We cannot be certain that additional funding will be available on acceptable terms, if at all. If we do not have, or are not able to obtain, sufficient funds, we may have to delay development or commercialization of our products or license to third parties the rights to commercialize products or technologies that we would otherwise seek to commercialize. We also may have to reduce marketing, customer support or other resources devoted to our products or cease operations. Any of these factors could harm our operating results.
Our ability to use our net operating losses and research and development credit carryforwards to offset future taxable income may be subject to certain limitations.
In general, under Sections 382 and 383 of the Internal Revenue Code of 1986, as amended, or the Code, a corporation that undergoes an “ownership change,” generally defined as a greater than 50% change by value in its equity ownership over a three-year period, is subject to limitations on its ability to utilize its pre-change net operating losses, or NOLs, and its research and development credit carryforwards to offset future taxable income. Our existing NOLs and research and development credit carryforwards may be subject to limitations arising from previous ownership changes, and if we undergo an ownership change, our ability to utilize NOLs and research and development credit carryforwards could be further limited by Sections 382 and 383 of the Code. Future changes in our stock ownership, some of which might be beyond our control, could result in an ownership change under Section 382 of the Code. For these reasons, in the event we experience a change of control, we may not be able to utilize a material portion of the NOLs and research and development credit carryforwards, even if we attain profitability.
Risks Related to Our Common Stock
An active trading market may not be sustained.
Prior to our IPO in July 2014, there was no public market for our common stock.
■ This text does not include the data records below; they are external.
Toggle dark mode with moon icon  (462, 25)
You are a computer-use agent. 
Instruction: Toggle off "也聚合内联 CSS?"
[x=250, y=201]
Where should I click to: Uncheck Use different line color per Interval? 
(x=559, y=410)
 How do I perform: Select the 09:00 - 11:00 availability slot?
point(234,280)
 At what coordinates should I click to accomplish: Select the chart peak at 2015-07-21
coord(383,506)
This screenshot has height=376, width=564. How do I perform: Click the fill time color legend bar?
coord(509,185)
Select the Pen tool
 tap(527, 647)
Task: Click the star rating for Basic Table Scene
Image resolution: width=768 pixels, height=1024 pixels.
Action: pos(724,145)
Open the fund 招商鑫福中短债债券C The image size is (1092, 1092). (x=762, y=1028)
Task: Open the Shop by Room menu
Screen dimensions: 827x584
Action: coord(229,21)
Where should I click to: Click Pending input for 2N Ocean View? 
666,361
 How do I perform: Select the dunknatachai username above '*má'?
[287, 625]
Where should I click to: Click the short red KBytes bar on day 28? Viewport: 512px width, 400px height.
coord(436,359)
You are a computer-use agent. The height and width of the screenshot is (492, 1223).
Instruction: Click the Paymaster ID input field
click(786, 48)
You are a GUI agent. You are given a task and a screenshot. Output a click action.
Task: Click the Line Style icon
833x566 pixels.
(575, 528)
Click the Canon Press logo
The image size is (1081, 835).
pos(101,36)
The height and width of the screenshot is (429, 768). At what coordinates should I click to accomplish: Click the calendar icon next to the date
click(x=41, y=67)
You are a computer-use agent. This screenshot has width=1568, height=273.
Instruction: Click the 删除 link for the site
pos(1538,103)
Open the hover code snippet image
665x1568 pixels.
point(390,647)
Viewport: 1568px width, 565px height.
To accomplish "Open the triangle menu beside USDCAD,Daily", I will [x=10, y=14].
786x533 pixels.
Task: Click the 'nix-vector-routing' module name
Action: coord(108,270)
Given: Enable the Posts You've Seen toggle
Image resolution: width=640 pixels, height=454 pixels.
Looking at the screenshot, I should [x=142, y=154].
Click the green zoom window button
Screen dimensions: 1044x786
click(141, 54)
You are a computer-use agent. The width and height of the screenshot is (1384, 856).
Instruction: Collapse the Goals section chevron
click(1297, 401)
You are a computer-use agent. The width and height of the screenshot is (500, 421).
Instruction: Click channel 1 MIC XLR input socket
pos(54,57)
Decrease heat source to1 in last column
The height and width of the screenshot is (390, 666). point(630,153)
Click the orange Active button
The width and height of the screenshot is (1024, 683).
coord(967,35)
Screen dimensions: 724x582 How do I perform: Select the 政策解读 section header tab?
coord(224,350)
Although our stock is currently traded on the NASDAQ Global Market, an active trading market may not be sustained. The lack of an active market may impair the value of your shares and your ability to sell your shares at the time you wish to sell them. An inactive market may also impair our ability to both raise capital by selling shares and acquire other complementary products, technologies or businesses by using our shares as consideration.
We expect that the price of our common stock will fluctuate substantially.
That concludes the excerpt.